What is expected.
Each entry below is to be copied verbatim, with no line missing.

Saved data entries.
-- Opening Marker --
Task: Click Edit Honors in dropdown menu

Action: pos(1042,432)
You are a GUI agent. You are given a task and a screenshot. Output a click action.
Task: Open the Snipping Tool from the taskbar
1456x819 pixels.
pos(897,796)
-- Closing Marker --
Answer for the task.
Task: Click Edit Honors in dropdown menu

Action: pos(1042,432)
You are a GUI agent. You are given a task and a screenshot. Output a click action.
Task: Open the Snipping Tool from the taskbar
1456x819 pixels.
pos(897,796)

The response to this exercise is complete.